**TEXTAUSZUG**
- - -
Choga Regina Egbeme: "Hinter goldenen Gittern"
Geschichten
von Frauen, die "nach auswärts" heirateten und damit böse auf die Nase fielen,
sind seit Betty Mahmoudis "Nicht ohne meine Tochter" ein ständiger Bestandteil
der Sommerliteratur, und bei der Häufigkeit dieser Art von Leidensgeschichten
und auch der Häufigkeit ihrer Verfilmungen fragt man sich doch relativ regelmäßig,
warum es immer noch Frauen gibt, die so etwas machen. Seit der "Weißen Massai"
habe ich das Gefühl, dass es hierbei einen irgendwie gearteten psychologischen
Defekt geben muss.
Dieses Buch
ist allerdings etwas anders. Es wurde nicht von der heiratenden Frau geschrieben,
die mit 42 Jahren als die 33. Frau in den Harem eines Afrikaners einheiratete
und dort anscheinend ziemlich glücklich wurde - was sehr mit der Weltoffenheit
und dem Verständnis ihres Mannes zu tun hatte, sondern von ihrer Tochter, die
in diesem Harem ebenfalls sehr glücklich aufwuchs und ihre Halbgeschwister aus
Deutschland erst wesentlich später kennen lernte. Sie wächst als wohl behütete
Tochter vieler Mütter auf und erst als sie mit sechzehn Jahren zwangsverheiratet
werden muss, bricht eine Welt für sie zusammen, denn ihr neuer Herr hat sehr
eigene und sehr rabiate Vorstellungen vom
Eheleben.
- - -
**VORLIEGENDES MATERIAL**
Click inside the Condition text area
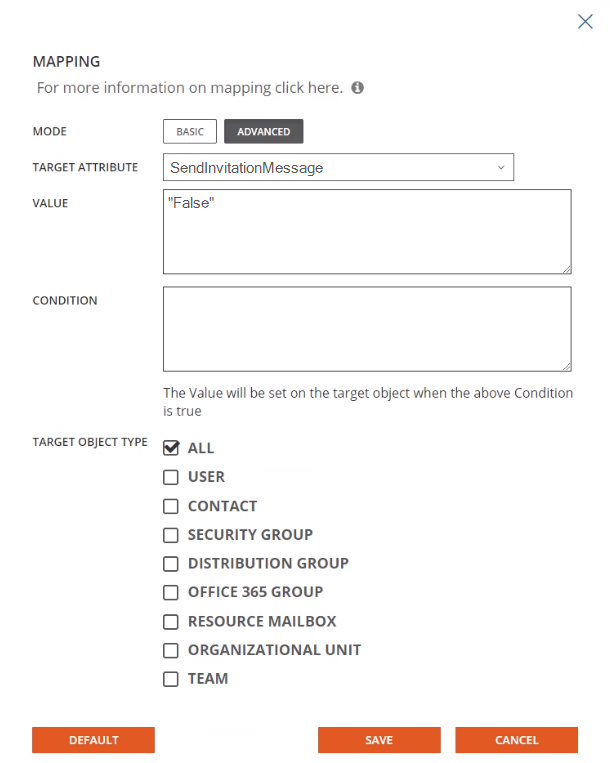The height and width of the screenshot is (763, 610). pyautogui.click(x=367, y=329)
- - -
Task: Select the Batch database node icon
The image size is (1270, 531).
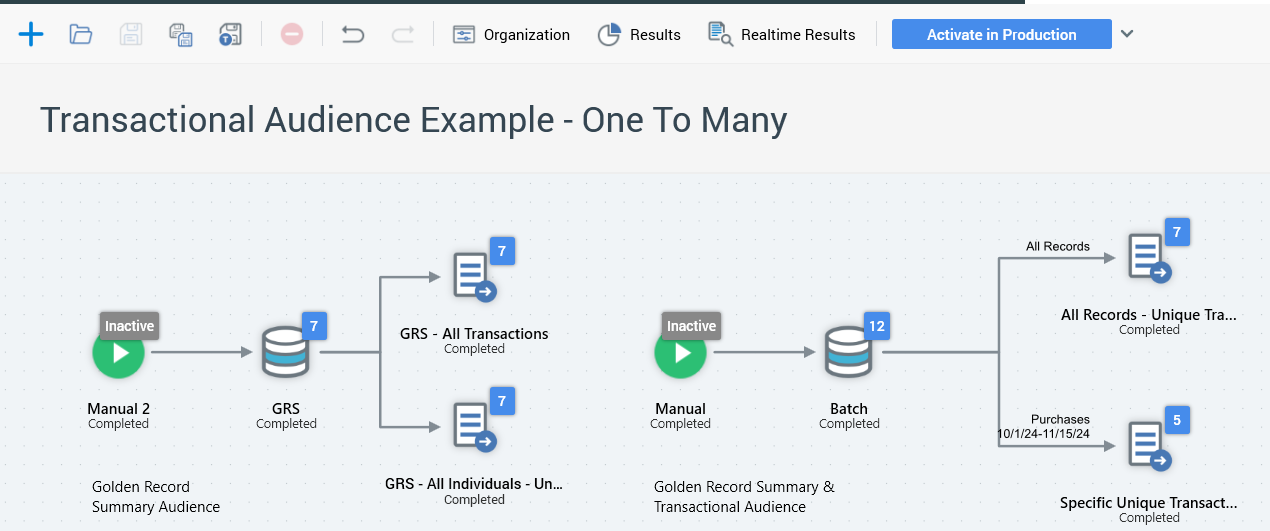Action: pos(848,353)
- - -
**AUFGABEN**
1 > In welchem Alter heiratete die Mutter laut der Rezension zu „Hinter goldenen Gittern“ in den Harem ein?
2 > Führen Sie die Rezension zu „Hinter goldenen Gittern“ im Anschluss an ihren letzten Satz weiter.
Die Einträge stehen in keinem Zusammenhang mit der Rezension zu „Hinter goldenen Gittern“.

**ANTWORTEN**
1 > Mit 42 Jahren.

2 >
Mit Hilfe ihrer Mutter gelingt ihr die Flucht, und sie darf eine etwas abseits
gelegene Farm ihres Vaters mit den anderen Frauen bewirtschaften, was überaus
gut gelingt, bis der Vater sehr krank wird und schließlich stirbt und der geschmähte
Exmann von Choga zum Haupterben eingesetzt wird. Danach - und besonders nach
dem Tod ihrer Mutter - wird das Leben für Choga
zur Hölle, der sie sich nur
unter großen Anstrengungen entziehen kann.
Dieser Roman
gibt eine sehr andere Sicht des Lebens in einem Harem als man es aus der sonst
eher erotisierend angehauchten
Literatur zu diesem Thema gewöhnt ist und zeigt, wie und wo diese Praxis
des Zusammenlebens auch heute noch praktiziert wird. Dabei fehlt es dem Buch ganz
an einem didaktisch feministisch erhobenen Zeigefinger, da für die Autorin dieses
Leben durch ihre eigenen Lebensumstände der Normalzustand gewesen ist, was erst
durch die Brechung durch das Denken der Leserin oder des Lesers wieder in Frage
gestellt wird. Als Mann stellt man sich unwillkürlich die Frage, wie das Leben
eines Mannes in einer rein matriarchalischen Gesellschaft unter diesen Vorzeichen
aussehen würde und wie sich eine männliche Psyche unter diesen Umständen entwickeln
würde. Ein durchaus nachdenklich stimmendes Buch, das man vielleicht nicht so
ohne Weiteres in die oben kritisierte Art der Frauenliteratur einordnen sollte.
(K. -G. Beck; 08/2002)
Choga Regina Egbeme: "Hinter
goldenen Gittern"
Taschenbuch:
Ullstein, 2001. 255 Seiten.
ISBN
3-548-36304-0.
ca. EUR 7,95.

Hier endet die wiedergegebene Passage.